Everyone knows that artificial intelligence is changing businesses and technology very quickly. But fewer people understand how much strain AI puts on computer memory and storage. Huawei, a leading tech giant, has released several new solid-state drives for AI, showing a new way to handle huge amounts of data without depending only on expensive HBM, which stands for high-bandwidth memory.
Let us talk about what is new, why it matters, and how the “secret sauce” in Huawei’s drives is supposed to change the game.
Table of Contents
What’s all the fuss about MORE memory?
AI models, especially large ones like the ones used in speech, image recognition, or translation, need extremely fast and large amounts of memory to train and work properly. This memory cannot be just standard RAM. High-bandwidth memory, or HBM, is very quick and useful for AI tasks. The problem is, HBM is expensive, difficult to get, and when used in large amounts, it makes the hardware costly and hard to upgrade.
Chinese companies and many others around the world now face more restrictions on getting advanced HBM chips. This makes it imperative to find new ways to deliver high performance using more available technology. This is where Huawei’s new OceanDisk AI SSDs come into play.

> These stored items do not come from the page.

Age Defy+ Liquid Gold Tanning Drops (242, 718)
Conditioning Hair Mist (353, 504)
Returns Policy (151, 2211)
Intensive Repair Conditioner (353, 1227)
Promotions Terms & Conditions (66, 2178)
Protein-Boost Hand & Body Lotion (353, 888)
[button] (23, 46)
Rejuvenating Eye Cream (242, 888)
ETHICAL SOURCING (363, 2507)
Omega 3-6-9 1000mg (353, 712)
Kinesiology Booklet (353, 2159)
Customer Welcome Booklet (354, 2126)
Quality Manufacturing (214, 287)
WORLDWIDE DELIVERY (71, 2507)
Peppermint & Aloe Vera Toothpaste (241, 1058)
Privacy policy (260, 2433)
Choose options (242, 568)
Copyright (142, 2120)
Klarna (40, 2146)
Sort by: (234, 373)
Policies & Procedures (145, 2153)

What exactly is an AI SSD?
For those of you who do not know, SSD stands for solid-state drive. It is a type of storage that is much faster than old-fashioned hard disks. AI SSDs are a new category, designed to work closely with memory to boost data handling for artificial intelligence tasks. Huawei announced three new models in its OceanDisk series. These are called the OceanDisk EX, OceanDisk SP, and OceanDisk LC 560. The company launched these drives with the aim of reducing “memory wall” and “capacity wall,” which are problems that slow down AI training and make the systems more expensive and harder to use.
What is the USP of Huawei’s new AI SSD?
First, the numbers are huge. The LC 560 has a mind-blowing single-drive capacity of 245TB, which is the most of any SSD ever made for business use so far. Most people are used to seeing 1TB or even 4TB SSDs in laptops and desktops. For AI training, larger drives mean you can handle massive datasets locally, without needing to split data or constantly move files across networks.
The LC 560 offers a read bandwidth of almost 15GB/s, which is very high for SSDs. This means data moves quickly from storage to memory, saving time during AI tasks. The EX model is about “extreme performance,” with write speeds up to 1,500K IOPS, latency under 7 microseconds, and endurance of 60 drive writes per day. This high speed is important when you need to read and write large files multiple times for training artificial intelligence models.
The SP model of OceanDisk focuses on cost, delivering lower speeds but making the solution affordable for more customers. It is built for “inference scenarios,” which means not training new models, but running existing models more efficiently. Huawei claims it reduces first-token latency by 75 percent, and doubles throughput. In simple words, it can reply to AI tasks quicker and handle more requests with the same hardware.
Now, let us take a look at what this ‘secret sauce’ is all about –
Beyond hardware, Huawei has also introduced a software called DiskBooster. This driver is designed to combine or “pool” memory across different types, including HBM, SSD, and DDR (regular RAM). According to the company, DiskBooster can expand pooled memory twentyfold by allowing SSDs and HBM to work together.
This is important because AI workloads often hit the limits of available memory. If memory can be pooled effectively, you can handle larger AI models and tasks with fewer hardware changes. DiskBooster coordinates data across SSDs and HBM, moving what is needed in and out depending on demand.
Another technology included is called “multi-stream.” This aims to cut down write amplification, which can wear out SSDs faster. By controlling how data is written to the disk, the drives last longer and give better value.
Why does this reveal matter for China?
Because of continued restrictions on buying advanced HBM chips from the United States and other suppliers, Chinese companies like Huawei have had to rethink their approach. Instead of relying only on imported chips, they are putting their faith in domestic NAND flash technology. NAND is what most SSDs use to store data, and making it more effective for AI is a strong step toward self-reliance.
Still, experts say these SSDs are not a full replacement for HBM. Instead, they work as a partial alternative, acting as a supplement in systems where memory and storage must balance each other out. The real solution is to mix several layers of technology so that limitations in one area do not stop progress in AI.